Your thesis has been praised for its precision and for the care with which it engages with existing literature. How do you, as a researcher, balance critical analysis with doing justice to the work of others?
For me, it comes down to adhering to a fairly straightforward but rigorous scientific approach. I try not to bend my data to make it neatly fit existing theories or arguments, even when those frameworks are influential or widely accepted. Instead, I aim to represent the work of other scholars as accurately and respectfully as possible, and then clearly indicate where my findings align with or diverge from theirs. In my view, such divergences are not a weakness but an important result in their own right.
I do sometimes find it challenging when the empirical reality I am working with turns out to be far messier than the clean arguments one would ideally like to make. In those moments, I remind myself that nuance is not a flaw but a strength. Social reality is rarely black and white, and good research, I believe, lies in making those complexities and ambiguities explicit rather than smoothing them away.

What was the greatest methodological challenge in this project?
The sheer size of the dataset. Tracing the discursive construction of an artifact requires engaging with a very large empirical corpus because it seeks to untangle complex networks of real-world actors influencing an innovation. There are always more actors you could include, more facets you could analyze. The challenge was managing this volume of material without getting lost in the details.

And how did you cope with that?
Honestly, it was very hard. I tried to work extremely systematically and to constantly remind myself to focus on patterns rather than getting lost in minutiae. I also work very visually: I print out annotations, use different colored pencils, and literally map themes by hand. It probably looked like a detective movie scene, but it helped me see connections and structure.

How important was an interdisciplinary approach for your thesis, and did that influence your choice for Maastricht University?
Interdisciplinarity was essential to my thesis and, more broadly, to my entire academic trajectory. I have consistently found that real-world problems simply do not fit neatly into single disciplinary frameworks. Approaching them from multiple perspectives therefore feels both necessary and intellectually productive.
That was a major reason for choosing Maastricht University. Unlike universities in in my home country, Maastricht offered a genuinely open model that allowed students to combine insights from different fields into a coherent, self-designed academic profile. That flexibility suited both my research interests and my way of thinking.

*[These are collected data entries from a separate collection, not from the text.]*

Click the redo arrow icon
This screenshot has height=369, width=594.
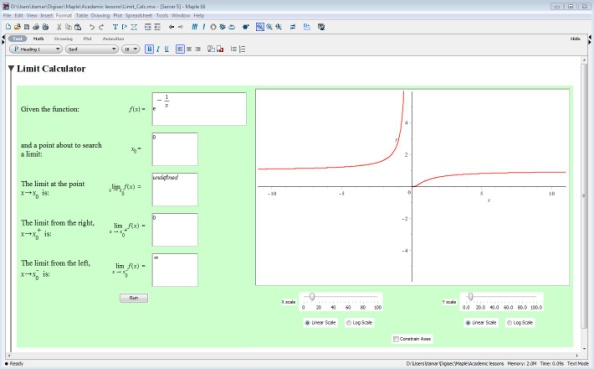101,27
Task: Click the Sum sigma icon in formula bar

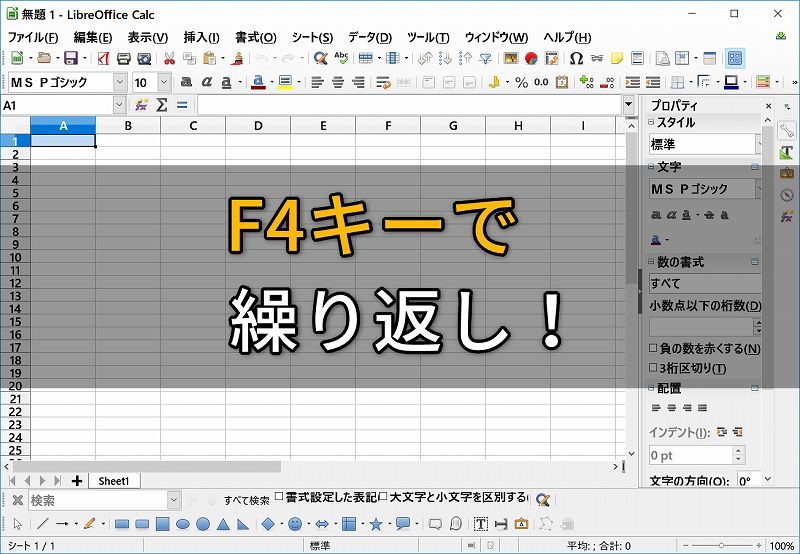Action: [162, 105]
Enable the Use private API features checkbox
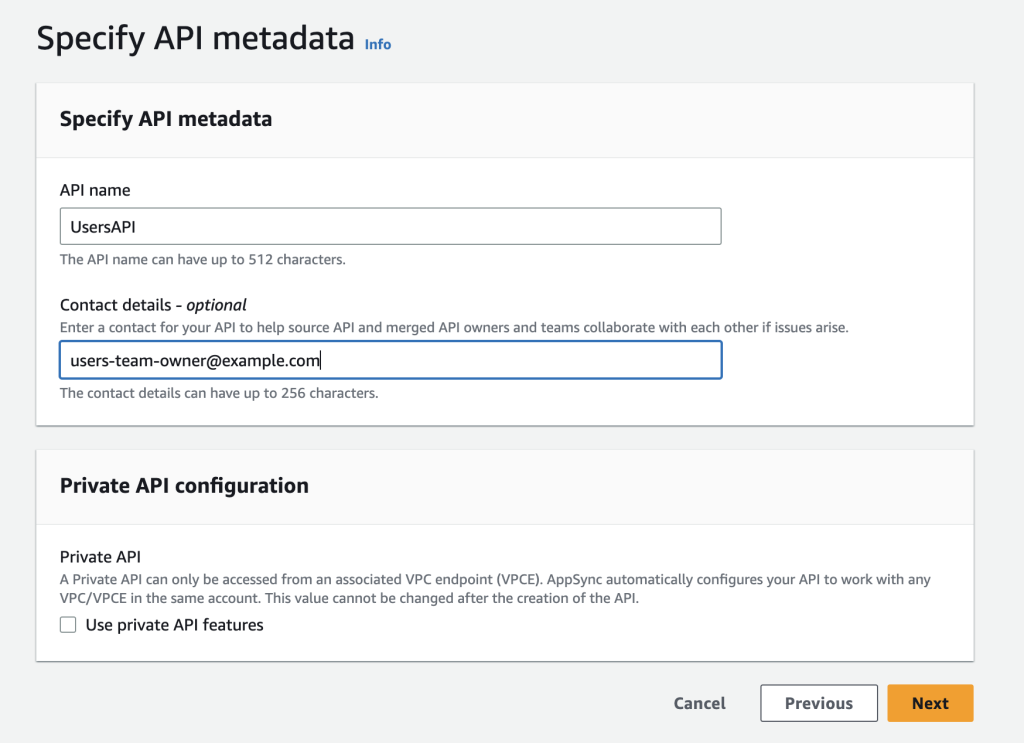Image resolution: width=1024 pixels, height=743 pixels. click(x=68, y=624)
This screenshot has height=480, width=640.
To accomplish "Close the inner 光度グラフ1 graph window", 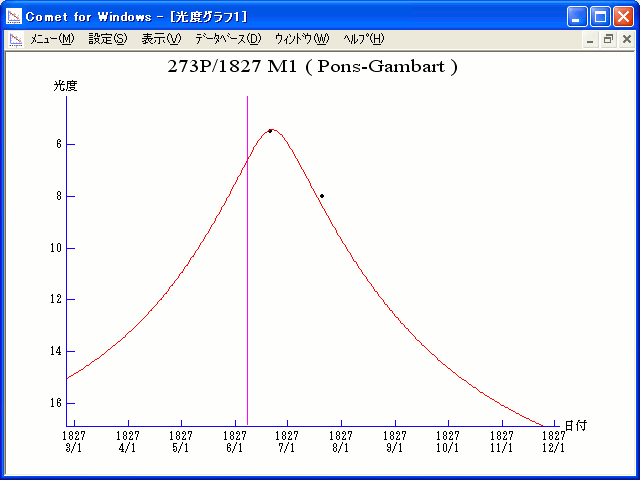I will tap(626, 39).
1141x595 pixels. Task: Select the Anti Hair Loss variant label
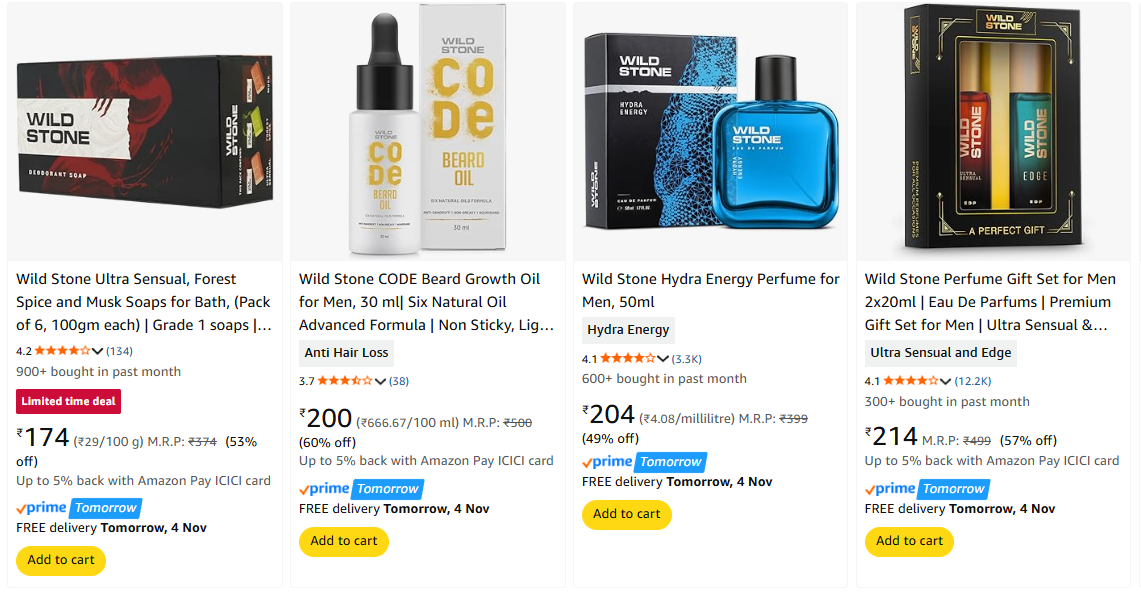coord(346,352)
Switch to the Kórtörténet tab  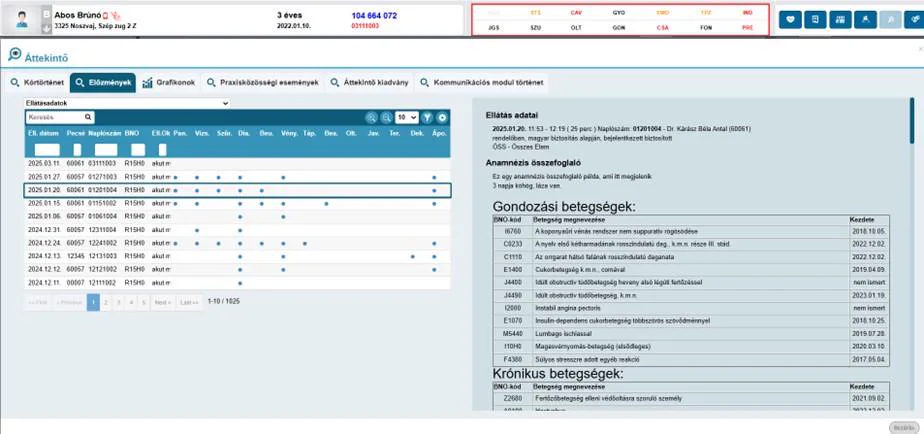pyautogui.click(x=37, y=83)
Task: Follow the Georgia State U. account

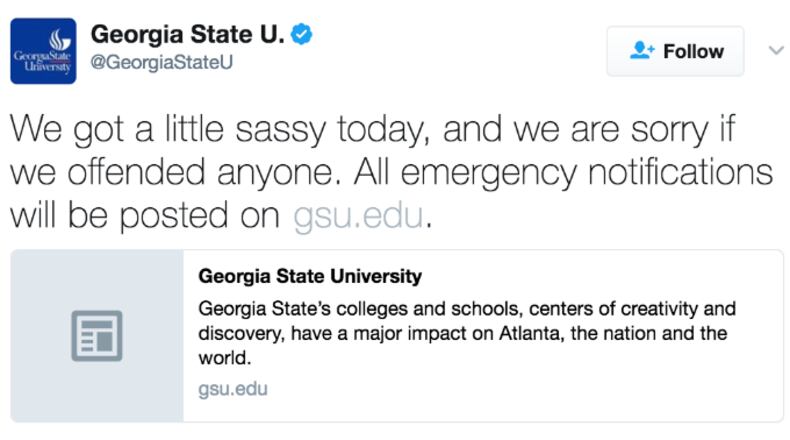Action: click(x=675, y=51)
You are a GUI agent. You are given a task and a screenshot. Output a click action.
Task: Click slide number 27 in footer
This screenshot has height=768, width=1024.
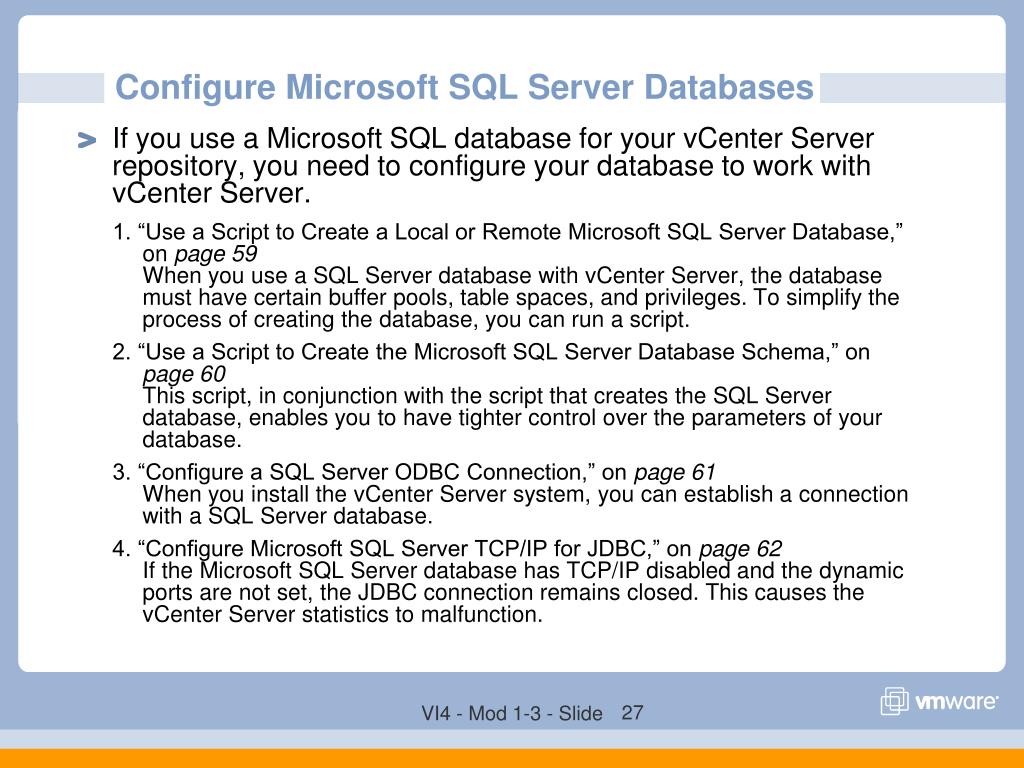tap(632, 713)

What are your future plans? I would very much like to pursue a PhD at some point. At the same time, I am quite concerned about the current state of academia, both internationally and in the Netherlands in particular. Significant budget cuts have made academic careers increasingly precarious. I have seen close friends invest enormous amounts of unpaid time, what is sometimes referred to as “hope labor”, into developing highly sophisticated proposals for postdoctoral or assistant professor positions, only to be rejected because there are simply many more qualified applicants than available positions.
So while an academic career remains a serious ambition, I feel like it could be pragmatic to first gain some work experience outside of academia to fall back on if necessary at a later stage. So at the moment, I am primarily applying for positions in think tanks and NGOs, drawing on my background in Science and Technology Studies. In particular, I am interested in organizations working at the intersection of digitalization and (threats to) human rights.